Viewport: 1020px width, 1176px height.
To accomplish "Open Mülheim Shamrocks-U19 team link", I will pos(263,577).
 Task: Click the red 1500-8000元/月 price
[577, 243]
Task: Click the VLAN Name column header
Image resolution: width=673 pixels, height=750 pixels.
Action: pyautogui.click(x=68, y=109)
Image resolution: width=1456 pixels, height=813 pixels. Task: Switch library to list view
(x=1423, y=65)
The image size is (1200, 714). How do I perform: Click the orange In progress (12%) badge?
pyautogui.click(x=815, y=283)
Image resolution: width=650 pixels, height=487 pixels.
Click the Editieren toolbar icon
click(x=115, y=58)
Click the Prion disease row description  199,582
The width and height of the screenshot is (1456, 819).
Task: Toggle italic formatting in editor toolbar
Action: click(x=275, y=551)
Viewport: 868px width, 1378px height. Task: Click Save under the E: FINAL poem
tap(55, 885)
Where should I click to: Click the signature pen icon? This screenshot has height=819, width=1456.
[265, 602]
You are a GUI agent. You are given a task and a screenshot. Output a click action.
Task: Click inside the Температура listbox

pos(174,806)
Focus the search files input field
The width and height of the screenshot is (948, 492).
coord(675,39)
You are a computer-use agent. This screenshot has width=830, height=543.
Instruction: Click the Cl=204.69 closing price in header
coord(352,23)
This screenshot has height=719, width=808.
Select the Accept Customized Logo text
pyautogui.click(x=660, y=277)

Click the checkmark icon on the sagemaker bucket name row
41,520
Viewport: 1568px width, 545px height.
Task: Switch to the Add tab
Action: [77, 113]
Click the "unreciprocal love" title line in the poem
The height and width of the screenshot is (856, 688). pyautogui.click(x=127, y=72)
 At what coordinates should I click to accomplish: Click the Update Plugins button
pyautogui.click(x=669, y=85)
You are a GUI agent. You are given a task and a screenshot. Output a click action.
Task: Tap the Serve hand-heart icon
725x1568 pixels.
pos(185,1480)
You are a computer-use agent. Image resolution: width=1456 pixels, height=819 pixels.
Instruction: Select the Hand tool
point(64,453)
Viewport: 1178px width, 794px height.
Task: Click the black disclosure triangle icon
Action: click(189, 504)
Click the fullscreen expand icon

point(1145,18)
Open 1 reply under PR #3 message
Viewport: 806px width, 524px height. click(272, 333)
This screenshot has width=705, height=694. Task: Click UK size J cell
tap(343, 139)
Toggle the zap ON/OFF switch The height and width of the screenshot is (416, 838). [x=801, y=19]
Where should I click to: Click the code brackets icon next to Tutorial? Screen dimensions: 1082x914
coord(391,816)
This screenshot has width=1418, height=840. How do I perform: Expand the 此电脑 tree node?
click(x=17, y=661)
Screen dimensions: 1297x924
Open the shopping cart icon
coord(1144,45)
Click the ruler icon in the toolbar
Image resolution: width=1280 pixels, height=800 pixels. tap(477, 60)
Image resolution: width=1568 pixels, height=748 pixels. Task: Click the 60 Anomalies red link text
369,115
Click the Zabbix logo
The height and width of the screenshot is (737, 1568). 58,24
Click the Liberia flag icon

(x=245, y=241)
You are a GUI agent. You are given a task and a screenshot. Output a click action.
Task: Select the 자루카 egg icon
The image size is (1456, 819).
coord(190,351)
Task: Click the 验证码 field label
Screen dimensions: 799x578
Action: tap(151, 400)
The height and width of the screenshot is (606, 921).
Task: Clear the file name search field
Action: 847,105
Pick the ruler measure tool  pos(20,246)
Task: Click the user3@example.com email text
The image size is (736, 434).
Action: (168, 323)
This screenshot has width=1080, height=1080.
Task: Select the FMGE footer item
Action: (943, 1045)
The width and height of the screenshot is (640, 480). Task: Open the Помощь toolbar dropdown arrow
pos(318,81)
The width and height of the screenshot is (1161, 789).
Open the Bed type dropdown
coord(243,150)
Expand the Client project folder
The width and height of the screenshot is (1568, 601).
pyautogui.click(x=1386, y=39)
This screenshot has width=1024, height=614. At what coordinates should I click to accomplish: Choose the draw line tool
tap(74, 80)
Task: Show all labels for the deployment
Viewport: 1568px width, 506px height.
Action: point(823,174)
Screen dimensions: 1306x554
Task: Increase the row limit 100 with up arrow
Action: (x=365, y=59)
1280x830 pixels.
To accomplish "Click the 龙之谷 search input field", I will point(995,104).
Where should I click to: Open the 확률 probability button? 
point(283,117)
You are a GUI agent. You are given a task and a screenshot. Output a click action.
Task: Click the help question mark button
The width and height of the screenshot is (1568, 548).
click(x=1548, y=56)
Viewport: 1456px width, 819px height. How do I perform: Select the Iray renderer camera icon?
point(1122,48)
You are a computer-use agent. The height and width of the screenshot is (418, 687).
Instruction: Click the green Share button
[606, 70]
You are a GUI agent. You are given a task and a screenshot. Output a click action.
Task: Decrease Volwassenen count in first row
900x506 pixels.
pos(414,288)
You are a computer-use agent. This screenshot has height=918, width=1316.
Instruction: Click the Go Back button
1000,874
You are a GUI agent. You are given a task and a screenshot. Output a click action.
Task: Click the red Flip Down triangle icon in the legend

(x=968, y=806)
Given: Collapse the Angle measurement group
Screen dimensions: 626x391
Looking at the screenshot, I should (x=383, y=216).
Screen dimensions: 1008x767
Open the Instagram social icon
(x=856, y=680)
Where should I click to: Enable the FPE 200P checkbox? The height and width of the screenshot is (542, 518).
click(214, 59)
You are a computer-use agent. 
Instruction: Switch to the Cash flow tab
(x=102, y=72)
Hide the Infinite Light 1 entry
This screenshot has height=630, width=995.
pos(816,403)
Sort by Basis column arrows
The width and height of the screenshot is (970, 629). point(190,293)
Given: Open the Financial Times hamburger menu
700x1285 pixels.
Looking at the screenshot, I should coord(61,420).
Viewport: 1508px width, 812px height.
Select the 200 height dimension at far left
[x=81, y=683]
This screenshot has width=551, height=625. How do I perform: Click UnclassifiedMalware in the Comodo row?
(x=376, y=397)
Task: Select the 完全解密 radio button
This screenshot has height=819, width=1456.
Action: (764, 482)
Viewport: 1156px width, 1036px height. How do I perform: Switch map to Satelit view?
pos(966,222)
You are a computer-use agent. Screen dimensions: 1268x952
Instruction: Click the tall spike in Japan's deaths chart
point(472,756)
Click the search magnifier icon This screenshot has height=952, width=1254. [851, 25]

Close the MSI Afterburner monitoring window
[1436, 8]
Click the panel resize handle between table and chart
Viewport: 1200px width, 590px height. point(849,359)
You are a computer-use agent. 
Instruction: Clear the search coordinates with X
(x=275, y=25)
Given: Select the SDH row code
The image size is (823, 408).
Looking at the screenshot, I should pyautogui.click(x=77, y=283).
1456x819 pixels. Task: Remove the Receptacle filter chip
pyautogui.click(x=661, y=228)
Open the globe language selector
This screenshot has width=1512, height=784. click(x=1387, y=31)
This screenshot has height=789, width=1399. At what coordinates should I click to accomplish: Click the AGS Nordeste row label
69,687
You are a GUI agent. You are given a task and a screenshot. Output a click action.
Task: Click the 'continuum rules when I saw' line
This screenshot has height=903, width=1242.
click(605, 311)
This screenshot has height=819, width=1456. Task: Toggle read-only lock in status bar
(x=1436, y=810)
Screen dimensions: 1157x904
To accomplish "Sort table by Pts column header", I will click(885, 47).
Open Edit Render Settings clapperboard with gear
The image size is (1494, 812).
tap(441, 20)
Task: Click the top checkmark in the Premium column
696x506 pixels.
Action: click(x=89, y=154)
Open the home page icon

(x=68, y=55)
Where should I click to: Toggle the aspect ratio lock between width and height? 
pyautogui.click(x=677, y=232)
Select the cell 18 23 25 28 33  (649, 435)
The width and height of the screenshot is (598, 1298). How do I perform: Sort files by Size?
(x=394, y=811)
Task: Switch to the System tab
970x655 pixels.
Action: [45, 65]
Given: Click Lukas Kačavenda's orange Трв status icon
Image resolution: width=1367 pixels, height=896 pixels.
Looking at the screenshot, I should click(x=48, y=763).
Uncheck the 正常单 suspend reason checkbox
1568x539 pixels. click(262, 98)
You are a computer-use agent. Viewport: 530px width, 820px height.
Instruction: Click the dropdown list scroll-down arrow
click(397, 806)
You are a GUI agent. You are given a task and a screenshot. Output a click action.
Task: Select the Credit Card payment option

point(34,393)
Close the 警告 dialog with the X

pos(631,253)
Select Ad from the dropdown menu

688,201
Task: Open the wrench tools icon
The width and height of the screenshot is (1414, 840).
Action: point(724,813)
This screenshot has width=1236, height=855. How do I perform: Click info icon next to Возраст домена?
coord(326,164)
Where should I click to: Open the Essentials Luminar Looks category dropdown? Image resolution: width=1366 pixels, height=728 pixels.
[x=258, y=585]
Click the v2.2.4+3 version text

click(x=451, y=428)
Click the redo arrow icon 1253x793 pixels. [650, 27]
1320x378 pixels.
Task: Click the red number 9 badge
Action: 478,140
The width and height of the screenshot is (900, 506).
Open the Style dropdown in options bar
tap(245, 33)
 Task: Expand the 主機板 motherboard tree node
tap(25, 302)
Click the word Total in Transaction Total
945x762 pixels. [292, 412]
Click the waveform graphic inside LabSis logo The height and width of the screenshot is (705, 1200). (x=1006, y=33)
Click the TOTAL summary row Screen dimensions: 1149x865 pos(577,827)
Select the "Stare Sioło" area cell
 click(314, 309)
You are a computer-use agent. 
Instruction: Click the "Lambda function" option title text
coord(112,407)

_To be done_
Pull out each line of the listing above that contains the string "lock". Case counts.

_Exercise answer_
This screenshot has height=819, width=1456. Task: Toggle read-only lock in status bar
Where should I click to: Toggle the aspect ratio lock between width and height? 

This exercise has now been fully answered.